# La cerveza tiene hormonas femeninas?



## Chico3001 (Dic 6, 2008)

El otro día, estando reunidos varios amigos en un bar hablando de todo un poco, uno de los presentes dijo:

"¿Saben que he leído que la cerveza tiene hormonas femeninas?"

Los demás no se lo creían, así que decidieron verificar si realmente era cierto, tomándose unas quince chelas cada uno (en interés de la ciencia, por supuesto).

Pues bien, los resultados de esta experiencia en vivo fueron sorprendentes.

Al cabo de 15 rondas:
- El 80% se puso melancólico y lloraba por cualquier tontería.
- Todos creyeron estar engordado.
- El 78% se sentía incomprendido. 
- Hablaban todos a la vez sin decir nada interesante.
- Por supuesto, ninguno escucha lo que decían los demás.
- El 98% era incapaz de poner un foco. 
- Tenían dificultad para conducir correctamente.
- El 80% tenía dolor de cabeza y no tenía ganas de nada. 
- El 90% quería tener siempre la razón.
- Eran incapaces de seguir un razonamiento, por sencillo que fuera.
- El 85% quería ir a gastar el dinero en estupideces 
- Negaban obstinadamente estar equivocados, por muy evidente que fuera.

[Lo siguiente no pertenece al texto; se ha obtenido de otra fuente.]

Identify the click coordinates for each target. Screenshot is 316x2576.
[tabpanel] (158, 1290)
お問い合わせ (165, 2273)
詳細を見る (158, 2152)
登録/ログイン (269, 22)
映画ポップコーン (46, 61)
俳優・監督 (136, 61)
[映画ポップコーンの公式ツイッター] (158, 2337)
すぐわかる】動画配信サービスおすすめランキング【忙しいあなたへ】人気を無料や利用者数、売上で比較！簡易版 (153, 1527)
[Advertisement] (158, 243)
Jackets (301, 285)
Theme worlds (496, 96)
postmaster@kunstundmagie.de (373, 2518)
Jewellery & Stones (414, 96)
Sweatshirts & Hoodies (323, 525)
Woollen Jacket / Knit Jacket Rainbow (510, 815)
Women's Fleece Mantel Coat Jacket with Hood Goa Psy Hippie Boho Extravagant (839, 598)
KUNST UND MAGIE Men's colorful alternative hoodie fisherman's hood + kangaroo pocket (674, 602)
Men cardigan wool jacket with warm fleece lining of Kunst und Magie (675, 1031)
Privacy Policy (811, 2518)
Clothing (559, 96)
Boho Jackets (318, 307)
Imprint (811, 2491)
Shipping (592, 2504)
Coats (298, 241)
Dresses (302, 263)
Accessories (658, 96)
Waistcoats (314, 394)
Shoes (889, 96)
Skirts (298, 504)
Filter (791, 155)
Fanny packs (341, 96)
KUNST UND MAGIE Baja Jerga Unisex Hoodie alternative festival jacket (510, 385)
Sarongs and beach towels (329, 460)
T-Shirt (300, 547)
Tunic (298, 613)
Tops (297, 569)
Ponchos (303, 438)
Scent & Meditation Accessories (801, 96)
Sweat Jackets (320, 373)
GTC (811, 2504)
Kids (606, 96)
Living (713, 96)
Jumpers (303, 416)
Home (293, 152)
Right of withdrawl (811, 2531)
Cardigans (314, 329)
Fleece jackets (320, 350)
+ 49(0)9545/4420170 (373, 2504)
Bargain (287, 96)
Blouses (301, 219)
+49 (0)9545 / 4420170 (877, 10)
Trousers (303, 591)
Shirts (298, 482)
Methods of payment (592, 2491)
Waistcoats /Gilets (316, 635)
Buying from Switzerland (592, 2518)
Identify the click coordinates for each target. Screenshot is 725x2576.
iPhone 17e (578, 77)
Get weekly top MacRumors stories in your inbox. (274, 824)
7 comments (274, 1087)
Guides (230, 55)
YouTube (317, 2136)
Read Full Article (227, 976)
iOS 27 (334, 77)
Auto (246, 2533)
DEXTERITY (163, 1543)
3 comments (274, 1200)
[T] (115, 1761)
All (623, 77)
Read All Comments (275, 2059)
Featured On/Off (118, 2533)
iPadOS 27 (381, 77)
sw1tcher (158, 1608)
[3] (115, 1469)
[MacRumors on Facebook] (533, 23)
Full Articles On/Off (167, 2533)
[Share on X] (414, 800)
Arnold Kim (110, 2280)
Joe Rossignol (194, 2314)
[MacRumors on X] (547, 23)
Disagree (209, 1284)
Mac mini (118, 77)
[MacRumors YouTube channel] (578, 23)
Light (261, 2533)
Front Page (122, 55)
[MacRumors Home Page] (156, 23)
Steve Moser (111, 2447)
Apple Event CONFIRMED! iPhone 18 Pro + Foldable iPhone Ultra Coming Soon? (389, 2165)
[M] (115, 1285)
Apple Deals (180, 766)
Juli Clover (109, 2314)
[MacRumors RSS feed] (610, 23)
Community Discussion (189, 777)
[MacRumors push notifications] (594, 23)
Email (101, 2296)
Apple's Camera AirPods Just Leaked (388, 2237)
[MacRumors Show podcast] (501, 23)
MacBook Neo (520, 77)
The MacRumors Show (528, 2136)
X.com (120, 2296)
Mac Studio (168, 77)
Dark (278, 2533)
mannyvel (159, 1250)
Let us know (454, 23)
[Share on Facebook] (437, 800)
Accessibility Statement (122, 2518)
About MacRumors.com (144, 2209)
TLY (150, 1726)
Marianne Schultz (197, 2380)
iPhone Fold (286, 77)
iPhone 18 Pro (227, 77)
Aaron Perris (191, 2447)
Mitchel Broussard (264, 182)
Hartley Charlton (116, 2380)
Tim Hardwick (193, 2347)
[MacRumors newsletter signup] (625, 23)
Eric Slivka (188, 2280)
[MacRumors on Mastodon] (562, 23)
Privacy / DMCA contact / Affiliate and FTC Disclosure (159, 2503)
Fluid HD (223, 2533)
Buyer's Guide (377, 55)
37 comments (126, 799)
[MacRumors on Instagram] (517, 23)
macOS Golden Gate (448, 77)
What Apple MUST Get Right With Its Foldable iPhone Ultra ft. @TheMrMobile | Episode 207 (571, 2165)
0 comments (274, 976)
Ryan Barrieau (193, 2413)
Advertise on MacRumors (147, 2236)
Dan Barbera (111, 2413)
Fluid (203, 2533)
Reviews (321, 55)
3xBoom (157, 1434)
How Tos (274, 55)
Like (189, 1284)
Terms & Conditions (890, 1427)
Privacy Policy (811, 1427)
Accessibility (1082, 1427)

La conclusión parece clara: La cerveza está llena de hormonas femeninas.


----------



## Yoangel Lazaro (Dic 6, 2008)

Pues en realidad no sé si la cerveza tenga hormonas femeninas, pero lo que escribistes parece mas un chiste machista que cualquier otra cosa!


----------



## mabauti (Dic 6, 2008)

vaya, entonces HAY QUE ACABAR CON ELLA!


----------



## fernandob (Dic 6, 2008)

si, es un chiste machista.
gracioso pero machista.

lo triste es que las actitudes machistas son exactamente iguales que las feministas pero solo cambia el genero, asi que si van a tirar piedras vayan juntando de ambos lados por que ninguno es diferente.   

yo.....ya tire y recibi, y se que no se llega a nada util .........asi que le voy a tocar el timbre karapalida a ver si me invita un fernet..sin pierdas


----------



## zeta_bola_1 (Dic 6, 2008)

jajajajajajajajajajajajaj, por dios, jajajajajajaj


----------



## juancarfox (Dic 6, 2008)

zeta_bola_1 dijo:
			
		

> jajajajajajajajajajajajaj, por dios, jajajajajajaj





jajajajajaja


----------



## Guest (Dic 6, 2008)

juancarfox dijo:
			
		

> zeta_bola_1 dijo:
> 
> 
> 
> ...


----------



## Chico3001 (Dic 6, 2008)

yoangel dijo:
			
		

> Pues en realidad no sé si la cerveza tenga hormonas femeninas, pero lo que escribistes parece mas un chiste machista que cualquier otra cosa!



Es un chiste machista...


----------